Manufacturing activity expanded in July although the rate of growth declined slightly for the third consecutive month, the latest NCB purchasing managers' index said yesterday.
The composite index registered 55.0 in July, down from 55.1 in June and 55.7 in May. Readings above 50 indicate growth - contractions are indicated by readings below 50.
The monthly survey of 250 manufacturing firms also said average prices for inputs - for energy and raw materials generally - rose sharply in July. Yet the rate of inflation was lower than in June and May - the input price index stood at 62 last month, at 69.2 in June and 72.5 in May, the highest yet recorded.
"A combination of high oil prices, high import costs - due to weakness of the euro - and shortages of supplies again caused (input) prices to rise," said NCB.
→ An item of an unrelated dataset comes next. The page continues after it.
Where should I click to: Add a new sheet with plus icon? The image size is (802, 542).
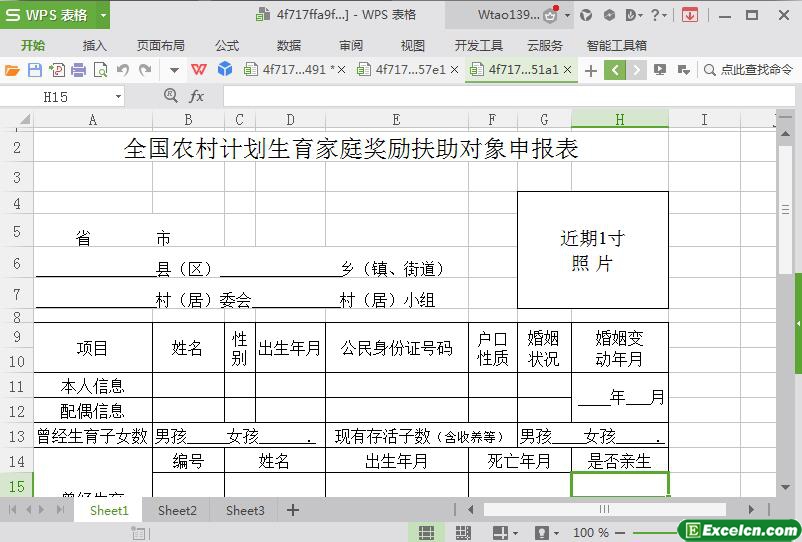coord(293,510)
While the rate of manufacturing growth was the lowest since February 1999, NCB pointed out that new orders picked up slightly after easing in June and May.
"Many manufacturers attributed the rise in orders to the general buoyancy in the Irish economy along with sustained orders from abroad," the stockbrokers said.
"All the signs in terms of domestic demand still seems to be strong," said NCB's chief economist, Mr Dermot O'Brien.
He added, however, that the growth rate of export orders slowed slightly. This partly reflected weaker demand from Britain due to sterling's strength and a tightening of monetary policy.
The stability of the euro, albeit at a weak rate, boosted export orders from other European states while contributing to a rise in input costs.
Mr O'Brien said there was no indication from the latest data that manufacturers were especially concerned about rising inflation.
While a general slowdown in economic growth would eventually be caused by a tightening supply of excess labour, this had yet to begin.
Employment in the manufacturing sector continued to grow, with the index reaching 54.0, less than the 54.8 recorded a month earlier.
"The scale of increase is going to get more difficult in the year ahead," Mr O'Brien said.
The report said: "Nearly 13 per cent of all manufacturers surveyed reported a rise in recruitment while only 4.6 reduced staffing levels . . .The rate of increase in employment nevertheless remained below levels seen towards the end of last year."